== Directions ==
Retype the entries in full, exactly.

============================================================

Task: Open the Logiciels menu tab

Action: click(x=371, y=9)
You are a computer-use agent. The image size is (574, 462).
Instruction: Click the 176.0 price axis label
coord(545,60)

============================================================

== Answer section ==
Task: Open the Logiciels menu tab

Action: click(x=371, y=9)
You are a computer-use agent. The image size is (574, 462).
Instruction: Click the 176.0 price axis label
coord(545,60)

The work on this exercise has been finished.